Helios Solar Farm – Condition of Land identified as site for the Solar Farm

Further to ongoing matters relating to the proposed solar farm just outside of Camblesforth, noting the various comments on social media about the proposed site being prime agricultural land, the Parish Council has asked Helios if this was the case.  Their response can be found below:


Many thanks for the email, we’re more than happy to provide a bit of background and additional information to help clarify this point.

As I’m sure you will understand, due to the size of the site, there are a range of agricultural land types and quality. This does include areas of Best and Most Versatile (BMV) Land, alongside other areas of lower quality land. Alongside other extensive environmental and technical surveys, understanding the agricultural land resource, together with the soil resource and function, are important assessments for us to undertake as we progress the scheme design and carry out an environmental impact assessment of its effects.
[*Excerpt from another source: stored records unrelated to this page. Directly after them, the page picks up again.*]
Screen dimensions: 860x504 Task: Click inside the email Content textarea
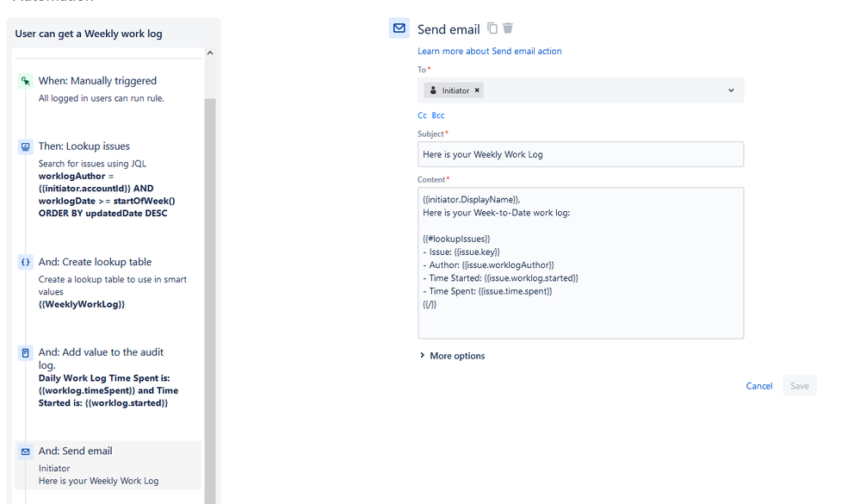[580, 258]

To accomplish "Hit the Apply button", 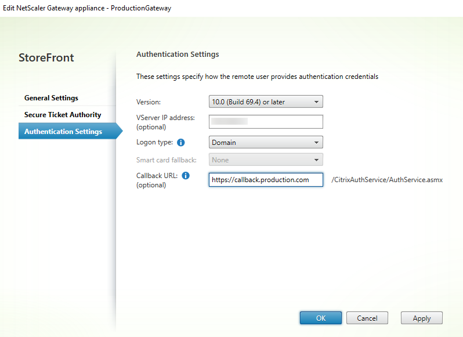I will tap(421, 318).
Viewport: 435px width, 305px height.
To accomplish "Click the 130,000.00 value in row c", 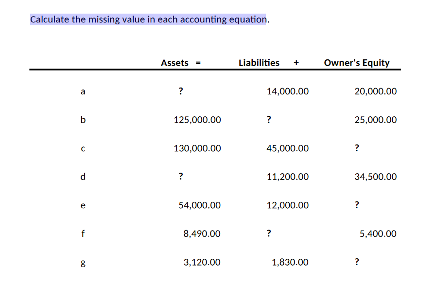I will 197,148.
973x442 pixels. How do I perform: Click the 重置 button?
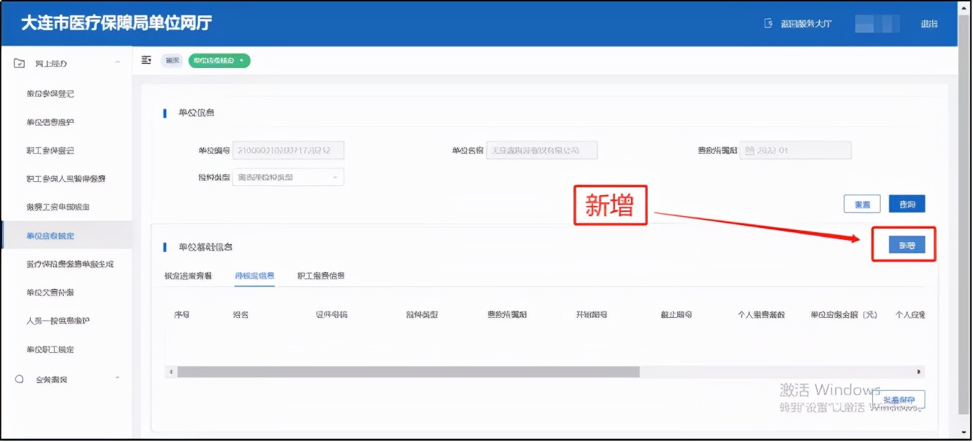(x=862, y=203)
This assessment work is in progress and once complete will provide an overview of the site’s agricultural land quality. 
We submitted a Scoping Report to the Planning Inspectorate (PINS) in June this year which set out our proposed approach to Environmental Impact Assessment (EIA). PINS provided its response in July 2022 which confirmed the scope of our EIA. The Scoping Report and PINS’ Scoping Opinion can be accessed here: 
Helios Renewable Energy Project | National Infrastructure Planning ( An initial report on the agricultural land classification at the site is included in Appendix 14.1 to our Scoping Report. This identifies the proportion of land within each agricultural land grade at the site. This is only the initial stage of assessment for the site, however, as we will also be looking at the current use of the site and its agricultural yield as part of our assessment work. In its Scoping Opinion, PINS has asked us to provide a regional assessment of the loss of BMV land and assess any significant effects where they are likely to occur – this assessment is currently in progress.

We are at an early stage in the development of the proposals and our assessment work. The preliminary findings of our EIA, including those relating to agricultural land resource and soils, will be made publicly available at the next stage of consultation, when we will be publishing a Preliminary Environmental Information Report (PEIR). The PEIR will provide an account of the EIA findings at that point in time and it is our intention that this will be in the form of a draft Environmental Statement (ES). Following consultation, we are required to have regard to all consultation feedback before we finalise our proposals and the accompanying ES for submission to PINS. 

We have noted points from our recent consultation regarding the preference to use brownfield sites nearby. Further information on our site selection process will be included within the PEIR and our final submission.

We will ensure to share further details with you as we proceed towards the next phase of consultation.

By way of some context on this point – the latest agricultural land statistics (DEFRA, 2021) state that in 2021, there was just over 8.8 million hectares of utilised agricultural land in England – this includes arable and horticultural crops, uncropped arable land, land used for outdoor pigs, temporary and permanent grassland and common rough grazing. Just under 4.9 million hectares of this is defined as ‘croppable’ land (consisting of cereals, oilseeds, potatoes, other arable crops, horticultural crops, uncropped arable land and temporary grassland).  A recent publication by the Conservative Energy Network (CEN) states that ‘Currently, 0.08% of all land is taken up by solar farms. This would only increase to just under 0.4% if we managed to increase solar coverage to 70GW of capacity, which the Energy Security Strategy stated as the target for 2035. This is the equivalent of less than one third of the land currently occupied by golf courses across the United Kingdom’.

On 25th August 2022, Carbon Brief published a research piece on the impact of solar power on UK farmland.  The piece is available here – and may be helpful to Councillors in their discussions with the community.

Importantly, from a planning policy perspective, the National Policy Statements against which NSIPs are determined do not prohibit the development of solar on BMV.  The reversible nature of solar development can deliver improvements to soil taken out of intensive agricultural use and also deliver significant biodiversity benefits.  The Department for Environment, Food and Rural Affairs (Defra) has made it clear that climate change, not solar power, is the “biggest medium- to long-term risk” to the nation’s domestic food supply.

I think it would be beneficial for us to arrange to come and meet you at a point at which we will have further information about this issue – unfortunately, we won’t be able to make the September meeting on the 21st, and we won’t be able to provide much more information than was contained in the consultation at that point. Perhaps we could arrange to come and present at a meeting closer to the statutory consultation, which will take place a little later this year / early next. By that point we will be able to discuss these points in much further detail. There is still a long time before the Council will be asked to comment on the proposals formally – we would be pleased to come and present the detail to you prior to this point so that you have the information required to consider the proposals more fully at that point.

However, in the meantime, we’d be more than happy to answer any questions that arise and provide information where we can.